What you will do: Only the lines from the one containing "Where should I click to: Select" through the end of the data belong in the answer; reproduce them exactly.
Top of The input
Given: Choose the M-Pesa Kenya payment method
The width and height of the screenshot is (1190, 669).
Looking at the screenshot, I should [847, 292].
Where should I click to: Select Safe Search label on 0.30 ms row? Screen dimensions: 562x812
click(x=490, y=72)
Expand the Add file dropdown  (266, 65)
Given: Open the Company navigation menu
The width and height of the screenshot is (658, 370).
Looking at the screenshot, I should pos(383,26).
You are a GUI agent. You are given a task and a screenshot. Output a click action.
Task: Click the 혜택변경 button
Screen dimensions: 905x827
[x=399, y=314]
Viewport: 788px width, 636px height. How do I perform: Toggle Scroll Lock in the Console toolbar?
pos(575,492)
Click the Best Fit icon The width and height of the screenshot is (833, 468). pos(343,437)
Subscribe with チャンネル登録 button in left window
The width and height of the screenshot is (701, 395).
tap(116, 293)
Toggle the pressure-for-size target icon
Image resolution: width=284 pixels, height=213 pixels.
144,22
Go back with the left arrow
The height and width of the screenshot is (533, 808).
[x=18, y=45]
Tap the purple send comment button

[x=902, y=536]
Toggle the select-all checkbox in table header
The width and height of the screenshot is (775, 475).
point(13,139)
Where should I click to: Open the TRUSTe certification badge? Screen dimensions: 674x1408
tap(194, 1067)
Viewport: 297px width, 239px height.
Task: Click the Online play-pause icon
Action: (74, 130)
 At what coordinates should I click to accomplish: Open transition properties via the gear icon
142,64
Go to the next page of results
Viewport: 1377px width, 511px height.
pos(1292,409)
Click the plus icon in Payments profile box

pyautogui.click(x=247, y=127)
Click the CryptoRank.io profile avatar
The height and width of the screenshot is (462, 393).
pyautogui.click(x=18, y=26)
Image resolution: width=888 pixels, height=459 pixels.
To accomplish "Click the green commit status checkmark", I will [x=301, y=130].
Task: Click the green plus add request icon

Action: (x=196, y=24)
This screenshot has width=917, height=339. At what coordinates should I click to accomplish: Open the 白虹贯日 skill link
Bottom of The input
Reply:
Where should I click to: Select Safe Search label on 0.30 ms row? Screen dimensions: 562x812
click(x=490, y=72)
Expand the Add file dropdown  (266, 65)
Given: Open the Company navigation menu
The width and height of the screenshot is (658, 370).
Looking at the screenshot, I should pos(383,26).
You are a GUI agent. You are given a task and a screenshot. Output a click action.
Task: Click the 혜택변경 button
Screen dimensions: 905x827
[x=399, y=314]
Viewport: 788px width, 636px height. How do I perform: Toggle Scroll Lock in the Console toolbar?
pos(575,492)
Click the Best Fit icon The width and height of the screenshot is (833, 468). pos(343,437)
Subscribe with チャンネル登録 button in left window
The width and height of the screenshot is (701, 395).
tap(116, 293)
Toggle the pressure-for-size target icon
Image resolution: width=284 pixels, height=213 pixels.
144,22
Go back with the left arrow
The height and width of the screenshot is (533, 808).
[x=18, y=45]
Tap the purple send comment button

[x=902, y=536]
Toggle the select-all checkbox in table header
The width and height of the screenshot is (775, 475).
point(13,139)
Where should I click to: Open the TRUSTe certification badge? Screen dimensions: 674x1408
tap(194, 1067)
Viewport: 297px width, 239px height.
Task: Click the Online play-pause icon
Action: (74, 130)
 At what coordinates should I click to accomplish: Open transition properties via the gear icon
142,64
Go to the next page of results
Viewport: 1377px width, 511px height.
pos(1292,409)
Click the plus icon in Payments profile box

pyautogui.click(x=247, y=127)
Click the CryptoRank.io profile avatar
The height and width of the screenshot is (462, 393).
pyautogui.click(x=18, y=26)
Image resolution: width=888 pixels, height=459 pixels.
To accomplish "Click the green commit status checkmark", I will [x=301, y=130].
Task: Click the green plus add request icon

Action: (x=196, y=24)
This screenshot has width=917, height=339. At what coordinates should I click to accomplish: Open the 白虹贯日 skill link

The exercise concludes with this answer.